The DRWI has engaged more than 50 leading conservation organizations in prioritized efforts to restore degraded areas, protect important landscapes, encourage innovations in green infrastructure and financing, and measure the scientific impact of the work in over 300 locations with standardized protocols. The organizations are focusing their efforts in eight targeted subwatershed "clusters" to measurably improve water quality and quantity and to assess the impact of those interventions.
The Upstream Suburban Philadelphia cluster is focused on five hydrologically separated stream systems - The Pennypack, Tookany, Wissahickon, Cobbs, and Poquessing. The cluster includes the upstream suburban portions of these watersheds in Bucks, Delaware, and Montgomery counties, where about 400,000 people reside. Almost all of the reaches of the cluster's waterways are on Pennsylvania's list of impaired streams due primarily to stormwater runoff and secondarily to excessive sediment and nutrient pollution. The work in this cluster will need to achieve water quality improvements through restoration of degraded areas.
This presentation will describe the multifaceted work of this cluster from project implementation to education and outreach with a special emphasis on Villanova University’s role in the DRWI.
Andrea L. Welker, PhD, PE is a Professor in the Civil and Environmental Engineering Department at Villanova University. She joined Villanova’s faculty after earning her PhD from The University of Texas at Austin. She is a registered Professional Engineer in the state of Pennsylvania. Dr. Welker teaches undergraduate soil mechanics, soil mechanics laboratory, geology, foundation design, and capstone design and graduate level courses in geoenvironmental engineering and geosynthetics. Most of Dr. Welker’s research focuses on studying the geotechnical aspects of stormwater control measures (SCMs) including rain gardens and permeable pavements. Specifically, she has performed a side-by-side comparison of porous asphalt and pervious concrete and has examined many aspects of rain gardens including infiltration, evapotranspiration, soil mix designs, and the effect this type of SCM has on the water table. In addition, she has developed cost effective inspection techniques for SCMs and studied the effect of multiple rain gardens on a watershed. Dr. Welker is currently part of a multi-state, multi-year effort supported by the William Penn Foundation to ensure plentiful, clean water in the Delaware River Watershed. She is active in the Geo-Institute of the American Society of Civil Engineers serving as the chair of the Continuing Education Committee. She is also the Midterm Director of the Civil Engineering Division of the American Society for Engineering Education.

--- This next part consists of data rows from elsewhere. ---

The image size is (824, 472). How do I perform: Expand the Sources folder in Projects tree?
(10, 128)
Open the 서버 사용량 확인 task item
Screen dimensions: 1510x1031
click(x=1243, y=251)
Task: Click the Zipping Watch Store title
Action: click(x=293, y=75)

This seminar does qualify for 1.0 Professional Development Hour (PDH). A Certificate of Attendance will be available on site for AWRA-PMAS members only. The meeting price for non-members who wish to receive a Certificate of Attendance for the PDH is $10.00 ($3.00 for meeting + $7.00 for certificate).
Please note: all lunch orders will close by noon on the day before the presentation. In addition, all lunch orders will need to be paid for online by this time. We are unable to refund the cost of lunch or meeting fees because they are paid ahead of time based on number of registrations.